I love doing fine work with a sharp chisel as well as drawing a piece in 3D and programming a numerical control machine. Both of these sides of craftsmanship intrigue me, that’s why I’m using both method for building my instrument. I just think that some steps are better done by a human hand, some others with the help of a machine.

Of course an artisanal musical instrument is far more expensive than a factory made one, but if you are a little bit into the professional handmade ukulele scene, you’ll notice that my prices are below average. Is that because I lack in quality? Is that because the other makers ask more than the necessary? None of these! It’s just because I chose to take a different path. I’m aiming for a leaner production and a smart design. I like minimal looks and therefore I try to avoid too many decorations; when I do them I really like to study an intelligent way of creating them that combines beauty with optimization of time.

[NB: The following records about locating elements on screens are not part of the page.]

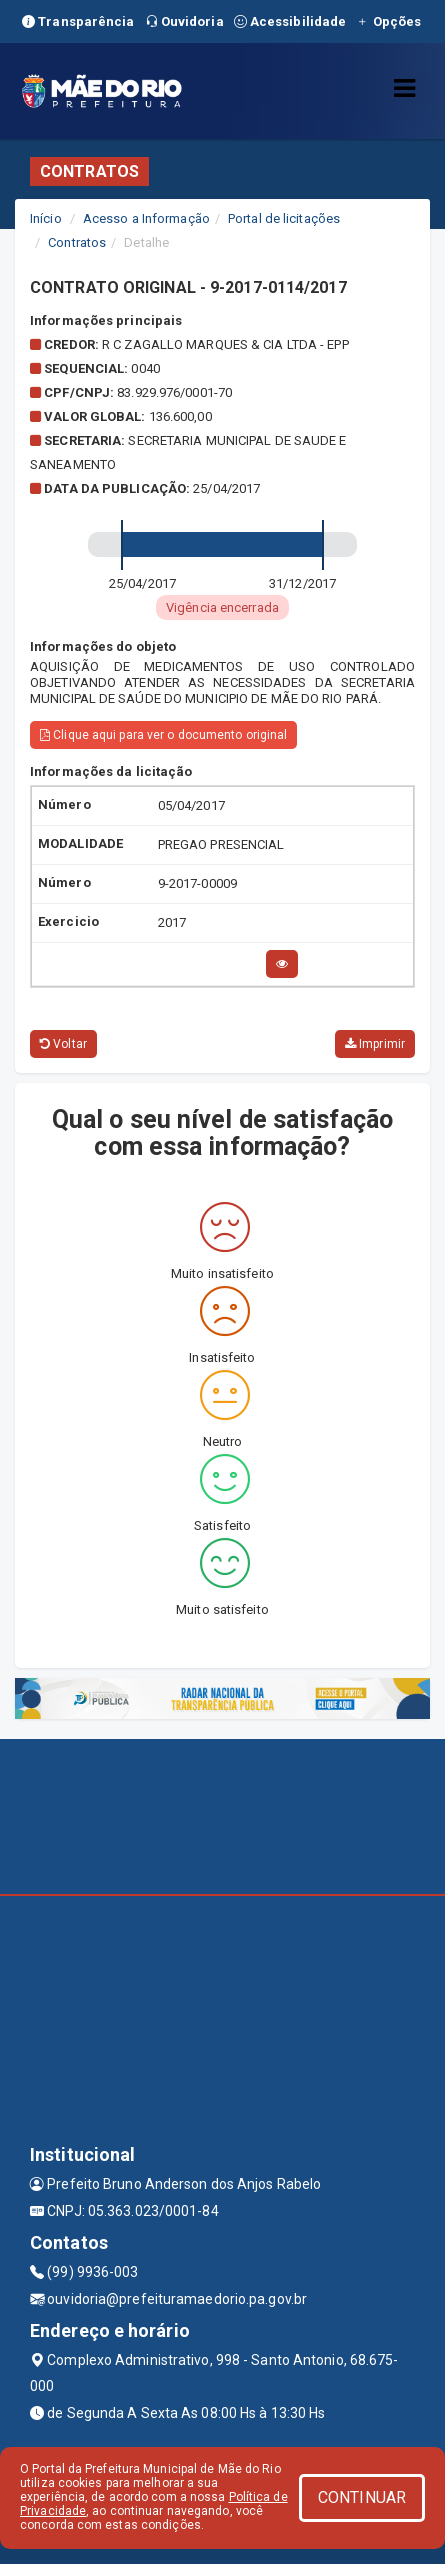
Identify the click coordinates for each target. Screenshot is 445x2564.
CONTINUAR (362, 2497)
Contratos (77, 242)
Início (46, 218)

Certain processes are left to modern machines and digital manufactury, so I have more time for the ones in which human hand, creativity and sesitivity are indispensable.


My standard action for soprano, concert and tenor acoustic ukuleles is 3mm. I set baritones a little higher (3,5mm) while I set all the electrics lower (2,5mm)

I put a 0-Fret in all of my ukuleles: I think it helps a lot in finding a good intonation and in having the most comfortable action at the nut. This feature also gives a better tone balance between fretted and unfretted notes.

I like to control the final sound of the instrument also through the string choice. I personally “produce” my own strings starting from high quality fluorocarbon fishing line spools. After a lot of experiments I now found the combination of brands and gauges that I like. I gained enough experience to retouch the instrument’s feeling and sound by working on these variables.


I won’t tell you that I use natural finishes because I think they sound better than synthetic ones, or because they can be spread in thinner layers thus leaving the wood free to “breathe”, I’ll be honest: I use them because I don’t want to get sick of some bad disease related to those products.
The use of those finishes, to be done in full safety, would require a series of installations and precautions that I cannot take in my small home-workshop.
This is why I focus, study and research, so to get the best out of traditional finishes of natural origin. The fact that they are of natural origin does not automatically make them all healthy, but the precautions in this case are within my reach.
Obviously natural finishes are less resistant than synthetic ones, but remember that there are many centuries-old instruments finished with these methods that are still in excellent condition.

They just need a little more attention and care, but I’m sure that’s exactly how you will treat your beloved handmade instrument.